(Saved data entries)
☆ ☆ ☆

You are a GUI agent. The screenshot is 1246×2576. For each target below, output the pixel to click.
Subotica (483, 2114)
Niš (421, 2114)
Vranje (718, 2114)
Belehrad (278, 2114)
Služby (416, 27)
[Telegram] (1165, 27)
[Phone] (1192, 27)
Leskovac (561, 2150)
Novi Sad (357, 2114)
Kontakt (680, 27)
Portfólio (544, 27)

☆ ☆ ☆

ASSIGNED TASK
Write down every entry exactly.

ANSWER TO THIS EXERCISE
You are a GUI agent. The screenshot is 1246×2576. For each target below, output the pixel to click.
Subotica (483, 2114)
Niš (421, 2114)
Vranje (718, 2114)
Belehrad (278, 2114)
Služby (416, 27)
[Telegram] (1165, 27)
[Phone] (1192, 27)
Leskovac (561, 2150)
Novi Sad (357, 2114)
Kontakt (680, 27)
Portfólio (544, 27)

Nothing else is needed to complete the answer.